Ou:
O que a Ana Anda Aprontando:
Crônicas do Grande Continente
Finisterra é o meu mais famoso ‘romance que não existe’. Nele, tudo é provisório, até o título. Se passa em um universo a parte, apelidado de ‘Grande Continente’, uma mistura de história, fantasia, ucronia e utopia, por enquanto tenho alguns contos no cenário. Para saber mais informações, procure aqui.
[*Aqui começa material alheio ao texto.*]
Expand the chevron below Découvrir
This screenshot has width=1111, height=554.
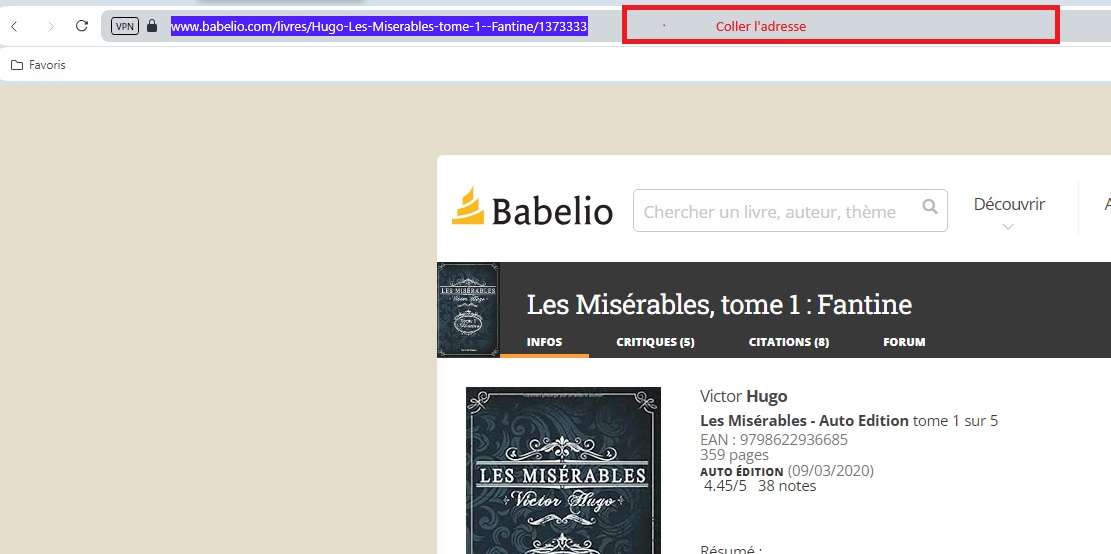click(1009, 227)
Ernst Amedée Barthelemy Mouchez, espião de Sua Majestade Imperial
Um hidrógrafo bem sucedido é na verdade espião do Império francês. Usa seus conhecimentos como disfarce para poder entrar em outros países e fazer suas observações, com a ajuda dos inventos do jovem Júlio Verne, assessor do Ministro de Assuntos Secretos. Um detetive steampunk a serviço de sua majestade, Napoleão III.
O cenário já tem um conto, ainda inédito e está ganhando um romance até o final do ano.
Do fim até o começo
Romance que pode ser de FC, já completo, em fase de revisão. Ela o amava tanto que quando tudo terminou, não pode deixar de se perguntar: “E se as coisas tivessem sido diferentes? E se tudo fosse diferente?’
Fuga de Lugar Algum
Noveleta de FC-Space Opera, sendo concluída, no cenário criado para o Universo Compartilhado da Fábrica dos Sonhos. Richard MacAran Davis é recrutado a força na Guerra contra os Cientistas Livres. E ele terá que se esforçar para não morrer.
O misterioso caso do livro desaparecido
Dois famosos detetives reunidos para desvendar um crime que deixou a polícia sem ação. E mais não digo sobre este conto.